**Exercise task A**: Render the listing as a Markdown table with the columns Row and Listing line, numbering each row and leaving out blank lines. Begin at the first line of the listing and stop after the line that contains "Looking at the screenshot, I should click(524, 526).".

**Text passage**:
····················
Personal tools
You are here: Home Blogs Kiva Chronicles Archive 2007 July

Matt Flannery is the co-founder and CEO of Kiva.

The X-Interview
Pierre Tami

Featured Blogger
Kiva Chronicles

New Entrepreneurs
Petra Hoskovec

GlobalGiving Index
Top 5 Projects

 

Entries For: July 2007

Early August Updates

Life is busy as ever. The primary task -- building an organization to last. Some news:

-- We've added some amazing people to the team. In the last month we've added an illustrious engineer Jon Kart, a VP of microfinance Isabelle Barres from the MixMarket, a microfinance expert John Berry and a Finance Director Jen Hamilton. Hiring in a period of growth is a significant time commitment, but the commitment pays off many-fold when you hire the right people. These new friends are going to start paying huge dividends soon for Kiva.

-- Our focus these days is managing the mounting risk on our site as we start sending larger and large sums to the microfinance field partners in our network. Our solution is to be transparent to lenders about the risks of lending on our platform. To that end, we've created a risk rating system to be displayed to our user base which will go live later this week. This is one of the most significant accomplishments in our short history and is the culmination of nearly 6 months of work.

-- We are making a significant move to do more work in the field. Finally, we are at a point where we can afford this it makes incredible sense. We've sent over 40 Kiva fellows to the field, are conducting audits all around the world, and are signing up new MFIs by actually visiting them and training them. In our first year we had very few partners in South and Central America. We are just rectifying that by signing up high quality partners there, for instance Pro Mujer Bolivia and FINCA Peru.

-- I've been trailed by a Japanese film crew for the last week. NHK Japan is doing a series on social entrepreneurship and I've learned a lot about the evolving attitudes towards social issues in Japan thanks to a week hanging out with the crew. It's been a learning experience and so much fun to spend time with the crew. Hopefully, we will be able to handle the outpouring of Japanese interest later this year when the show goes live!

-- Kiva continues to face chronic shortages in businesses to fund as we try to accomodate the growing lender interest while managing risk on our platform. We've limited user transactions to $25 per user for the rest of the month to deal with the shortage. We live in crazy times!

-- I'm off to Aspen Colorado tomorrow to spend the rest of the week at the Brookings Institute conference on Poverty. I'm excited about the event but it will be hard to be away from home.

-- Jess and I just completed a move back to the Mission District/Noe Valley area where Kiva began. Her graduation from the Stanford GSB prompted the move and it is incredible to realize the dream of walking to work.

-- Jess just took off for a trip to West Africa to visit MFI partners there and she is working again for Kiva dealing with some of our relationships with MFIs in the field. It is amazing to be working together but hard to be apart.

-- We moved to a new office to accomodate the growth. Our team is in the process of moving from 10 to 20 people and needed a better space to handle the new activity. The new place is intimidatingly professional.
····················
**Exercise task B**:
Answer these questions from the Kiva update post:
(i) How many Kiva fellows have been sent to the field?
(ii) What limit was placed on user transactions for the rest of the month?
(iii) How large is the team expected to become?
····················
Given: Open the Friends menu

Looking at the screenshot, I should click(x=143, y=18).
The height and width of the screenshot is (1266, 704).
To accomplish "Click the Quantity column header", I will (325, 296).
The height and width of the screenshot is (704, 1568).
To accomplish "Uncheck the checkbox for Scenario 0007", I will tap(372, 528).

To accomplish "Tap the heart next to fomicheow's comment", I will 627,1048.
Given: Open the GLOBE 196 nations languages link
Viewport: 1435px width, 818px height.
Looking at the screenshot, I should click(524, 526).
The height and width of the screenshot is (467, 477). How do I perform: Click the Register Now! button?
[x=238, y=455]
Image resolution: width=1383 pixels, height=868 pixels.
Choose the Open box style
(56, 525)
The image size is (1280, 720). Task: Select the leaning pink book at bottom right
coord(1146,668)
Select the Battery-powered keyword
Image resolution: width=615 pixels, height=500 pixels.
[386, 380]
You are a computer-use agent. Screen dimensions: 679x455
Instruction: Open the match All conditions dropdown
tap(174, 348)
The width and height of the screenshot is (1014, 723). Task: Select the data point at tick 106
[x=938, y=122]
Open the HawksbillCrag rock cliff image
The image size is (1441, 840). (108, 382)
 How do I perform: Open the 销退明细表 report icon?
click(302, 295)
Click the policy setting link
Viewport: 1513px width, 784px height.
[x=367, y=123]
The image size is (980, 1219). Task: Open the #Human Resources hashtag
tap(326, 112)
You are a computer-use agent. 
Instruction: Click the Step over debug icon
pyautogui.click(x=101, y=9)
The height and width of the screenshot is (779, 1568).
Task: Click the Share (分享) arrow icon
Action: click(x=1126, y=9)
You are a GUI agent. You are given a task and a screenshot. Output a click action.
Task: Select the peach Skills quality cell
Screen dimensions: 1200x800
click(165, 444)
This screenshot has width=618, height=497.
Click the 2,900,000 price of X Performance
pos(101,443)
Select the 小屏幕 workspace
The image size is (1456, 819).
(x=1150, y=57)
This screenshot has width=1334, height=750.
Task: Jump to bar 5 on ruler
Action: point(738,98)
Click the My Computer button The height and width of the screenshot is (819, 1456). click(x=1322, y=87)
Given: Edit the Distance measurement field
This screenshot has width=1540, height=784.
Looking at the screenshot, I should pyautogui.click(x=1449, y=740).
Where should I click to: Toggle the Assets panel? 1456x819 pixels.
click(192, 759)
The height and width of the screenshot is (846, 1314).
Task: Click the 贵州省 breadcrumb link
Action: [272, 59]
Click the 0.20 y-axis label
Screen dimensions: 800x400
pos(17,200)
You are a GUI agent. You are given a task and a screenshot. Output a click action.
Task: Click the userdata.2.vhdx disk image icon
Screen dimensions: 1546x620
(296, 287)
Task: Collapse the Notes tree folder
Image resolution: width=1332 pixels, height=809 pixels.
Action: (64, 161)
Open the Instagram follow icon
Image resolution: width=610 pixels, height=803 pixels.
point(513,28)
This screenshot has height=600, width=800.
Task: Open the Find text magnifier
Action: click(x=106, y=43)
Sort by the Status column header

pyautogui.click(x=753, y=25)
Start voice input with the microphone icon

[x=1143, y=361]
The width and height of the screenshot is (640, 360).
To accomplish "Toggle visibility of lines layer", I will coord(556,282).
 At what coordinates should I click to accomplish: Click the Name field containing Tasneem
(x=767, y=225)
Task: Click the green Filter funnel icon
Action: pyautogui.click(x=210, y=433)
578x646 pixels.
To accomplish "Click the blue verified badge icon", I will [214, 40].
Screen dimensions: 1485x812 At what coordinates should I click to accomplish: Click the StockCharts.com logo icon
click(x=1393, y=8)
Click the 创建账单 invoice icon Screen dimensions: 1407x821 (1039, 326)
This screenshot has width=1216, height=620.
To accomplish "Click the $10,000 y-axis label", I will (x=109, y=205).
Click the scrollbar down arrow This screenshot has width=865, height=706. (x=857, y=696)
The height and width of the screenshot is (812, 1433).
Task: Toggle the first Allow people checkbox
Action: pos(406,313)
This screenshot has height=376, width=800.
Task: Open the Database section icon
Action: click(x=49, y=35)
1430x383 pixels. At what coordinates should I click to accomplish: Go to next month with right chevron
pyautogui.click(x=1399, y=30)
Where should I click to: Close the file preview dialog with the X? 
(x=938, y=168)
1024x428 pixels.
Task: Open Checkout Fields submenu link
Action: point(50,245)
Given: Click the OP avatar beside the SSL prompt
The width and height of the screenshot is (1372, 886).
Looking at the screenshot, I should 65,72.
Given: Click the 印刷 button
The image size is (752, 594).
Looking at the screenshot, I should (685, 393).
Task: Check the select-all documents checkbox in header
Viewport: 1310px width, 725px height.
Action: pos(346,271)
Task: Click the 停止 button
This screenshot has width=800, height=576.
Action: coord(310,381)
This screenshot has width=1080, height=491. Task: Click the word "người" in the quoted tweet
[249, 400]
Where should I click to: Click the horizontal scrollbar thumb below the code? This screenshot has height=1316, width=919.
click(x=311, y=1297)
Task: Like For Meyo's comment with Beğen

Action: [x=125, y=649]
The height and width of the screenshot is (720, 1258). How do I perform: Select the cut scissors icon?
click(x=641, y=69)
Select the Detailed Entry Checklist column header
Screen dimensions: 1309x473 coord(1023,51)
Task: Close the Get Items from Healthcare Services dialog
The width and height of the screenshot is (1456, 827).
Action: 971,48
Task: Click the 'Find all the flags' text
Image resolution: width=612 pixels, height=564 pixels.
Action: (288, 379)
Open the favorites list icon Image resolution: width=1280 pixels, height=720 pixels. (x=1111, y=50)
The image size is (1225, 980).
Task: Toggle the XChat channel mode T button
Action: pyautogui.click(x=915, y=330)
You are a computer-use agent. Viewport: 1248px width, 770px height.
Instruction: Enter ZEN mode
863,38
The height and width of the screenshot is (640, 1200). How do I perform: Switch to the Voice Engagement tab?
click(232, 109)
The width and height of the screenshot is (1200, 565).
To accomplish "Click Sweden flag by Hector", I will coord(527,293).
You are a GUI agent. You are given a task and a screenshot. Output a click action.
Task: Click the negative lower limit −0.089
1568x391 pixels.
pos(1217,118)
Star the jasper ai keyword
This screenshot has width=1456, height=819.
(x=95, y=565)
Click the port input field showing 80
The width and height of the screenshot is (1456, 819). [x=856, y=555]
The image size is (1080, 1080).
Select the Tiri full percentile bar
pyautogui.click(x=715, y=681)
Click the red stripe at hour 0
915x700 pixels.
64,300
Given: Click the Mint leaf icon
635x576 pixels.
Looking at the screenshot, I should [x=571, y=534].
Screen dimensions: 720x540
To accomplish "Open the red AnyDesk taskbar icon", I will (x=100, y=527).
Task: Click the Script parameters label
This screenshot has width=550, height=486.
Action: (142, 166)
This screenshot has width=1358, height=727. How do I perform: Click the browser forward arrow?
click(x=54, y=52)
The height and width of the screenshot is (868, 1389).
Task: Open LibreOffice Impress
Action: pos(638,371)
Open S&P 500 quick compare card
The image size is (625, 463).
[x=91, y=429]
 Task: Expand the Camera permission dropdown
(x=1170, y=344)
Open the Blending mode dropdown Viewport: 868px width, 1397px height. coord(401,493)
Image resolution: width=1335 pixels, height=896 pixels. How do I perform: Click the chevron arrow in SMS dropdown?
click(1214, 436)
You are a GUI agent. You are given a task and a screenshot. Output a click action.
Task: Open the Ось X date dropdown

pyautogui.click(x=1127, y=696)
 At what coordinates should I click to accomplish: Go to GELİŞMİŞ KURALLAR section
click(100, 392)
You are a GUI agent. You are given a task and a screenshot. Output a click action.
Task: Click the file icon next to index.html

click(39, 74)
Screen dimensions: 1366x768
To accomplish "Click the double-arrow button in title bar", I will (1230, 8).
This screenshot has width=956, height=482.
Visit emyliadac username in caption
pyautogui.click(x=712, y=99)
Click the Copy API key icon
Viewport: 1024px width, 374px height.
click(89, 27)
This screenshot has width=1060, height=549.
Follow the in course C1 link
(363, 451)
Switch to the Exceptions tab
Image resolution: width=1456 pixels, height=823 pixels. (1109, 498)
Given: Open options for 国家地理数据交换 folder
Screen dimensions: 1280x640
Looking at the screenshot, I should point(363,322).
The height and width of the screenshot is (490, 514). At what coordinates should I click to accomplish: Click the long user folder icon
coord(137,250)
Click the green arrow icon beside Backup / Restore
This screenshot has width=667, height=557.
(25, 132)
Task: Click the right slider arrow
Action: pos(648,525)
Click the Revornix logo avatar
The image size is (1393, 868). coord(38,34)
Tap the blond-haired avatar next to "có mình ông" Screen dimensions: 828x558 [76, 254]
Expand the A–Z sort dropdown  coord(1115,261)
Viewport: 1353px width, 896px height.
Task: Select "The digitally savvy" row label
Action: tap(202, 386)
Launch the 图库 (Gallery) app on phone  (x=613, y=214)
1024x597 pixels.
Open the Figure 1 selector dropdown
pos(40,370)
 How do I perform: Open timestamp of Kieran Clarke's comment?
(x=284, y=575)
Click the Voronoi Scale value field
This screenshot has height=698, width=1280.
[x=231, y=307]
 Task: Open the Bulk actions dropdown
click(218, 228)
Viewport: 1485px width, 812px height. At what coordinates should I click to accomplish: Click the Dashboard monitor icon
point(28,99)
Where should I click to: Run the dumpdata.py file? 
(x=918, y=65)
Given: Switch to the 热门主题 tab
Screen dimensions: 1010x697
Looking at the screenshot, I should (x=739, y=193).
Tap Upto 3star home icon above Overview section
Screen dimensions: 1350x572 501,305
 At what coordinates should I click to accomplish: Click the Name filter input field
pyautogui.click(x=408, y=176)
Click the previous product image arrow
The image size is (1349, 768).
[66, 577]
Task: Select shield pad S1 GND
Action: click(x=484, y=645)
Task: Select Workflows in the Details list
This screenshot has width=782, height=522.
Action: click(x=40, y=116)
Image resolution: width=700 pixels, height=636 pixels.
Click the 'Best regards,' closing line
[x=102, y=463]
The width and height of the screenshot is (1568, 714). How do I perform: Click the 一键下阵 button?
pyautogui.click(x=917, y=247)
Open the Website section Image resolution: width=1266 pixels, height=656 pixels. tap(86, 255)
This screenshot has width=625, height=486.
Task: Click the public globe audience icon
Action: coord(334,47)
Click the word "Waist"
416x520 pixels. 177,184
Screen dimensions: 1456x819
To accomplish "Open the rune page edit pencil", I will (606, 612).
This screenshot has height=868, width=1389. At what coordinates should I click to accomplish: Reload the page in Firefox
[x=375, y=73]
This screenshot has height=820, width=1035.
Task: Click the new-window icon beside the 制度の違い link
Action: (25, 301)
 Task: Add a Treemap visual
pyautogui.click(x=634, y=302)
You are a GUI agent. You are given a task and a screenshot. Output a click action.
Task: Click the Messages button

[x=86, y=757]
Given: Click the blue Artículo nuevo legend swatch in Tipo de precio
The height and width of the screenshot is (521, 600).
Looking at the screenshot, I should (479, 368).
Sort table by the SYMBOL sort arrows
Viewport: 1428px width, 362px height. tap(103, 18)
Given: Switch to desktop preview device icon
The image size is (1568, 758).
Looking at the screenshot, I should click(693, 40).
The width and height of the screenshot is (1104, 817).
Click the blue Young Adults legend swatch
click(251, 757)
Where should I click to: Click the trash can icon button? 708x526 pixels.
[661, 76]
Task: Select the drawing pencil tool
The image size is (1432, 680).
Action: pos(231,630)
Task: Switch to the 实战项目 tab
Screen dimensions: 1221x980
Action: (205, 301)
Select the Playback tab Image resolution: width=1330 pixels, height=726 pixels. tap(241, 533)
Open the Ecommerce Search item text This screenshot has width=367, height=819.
····················
**Task solution A**:
| Row | Listing line |
|---|---|
| 1 | Given: Open the Friends menu |
| 2 | Looking at the screenshot, I should click(x=143, y=18). |
| 3 | The height and width of the screenshot is (1266, 704). |
| 4 | To accomplish "Click the Quantity column header", I will (325, 296). |
| 5 | The height and width of the screenshot is (704, 1568). |
| 6 | To accomplish "Uncheck the checkbox for Scenario 0007", I will tap(372, 528). |
| 7 | To accomplish "Tap the heart next to fomicheow's comment", I will 627,1048. |
| 8 | Given: Open the GLOBE 196 nations languages link |
| 9 | Viewport: 1435px width, 818px height. |
| 10 | Looking at the screenshot, I should click(524, 526). |

**Task solution B**:
(i) Over 40.
(ii) $25 per user.
(iii) 20 people, up from 10.